■ **Prompt**: Write the data out again exactly, with every picture removed.

####

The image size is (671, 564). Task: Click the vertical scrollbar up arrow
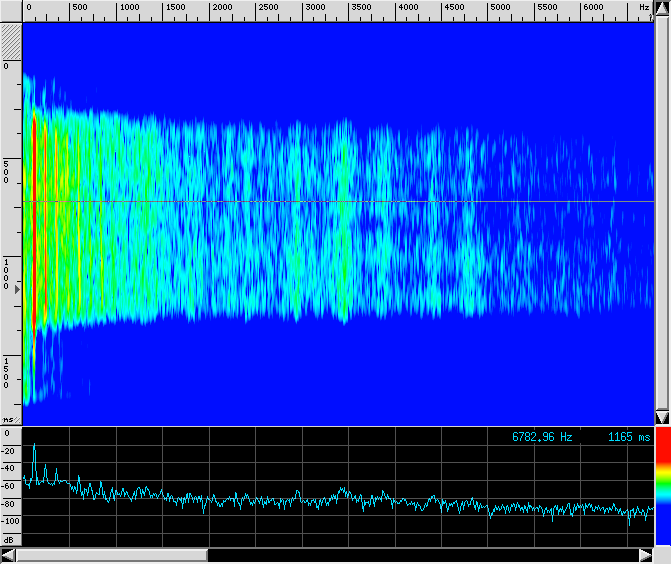point(662,8)
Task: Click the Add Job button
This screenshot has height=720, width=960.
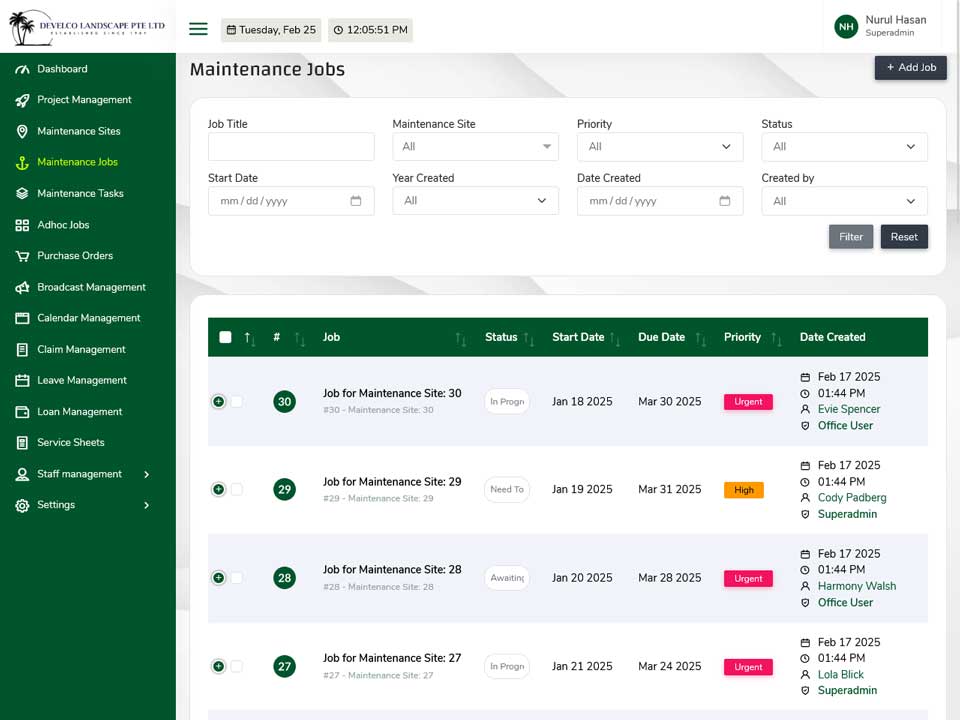Action: click(x=910, y=68)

####

■ **Answer space**:
The image size is (671, 564). Task: Click the vertical scrollbar up arrow
point(662,8)
Task: Click the Add Job button
This screenshot has height=720, width=960.
Action: click(x=910, y=68)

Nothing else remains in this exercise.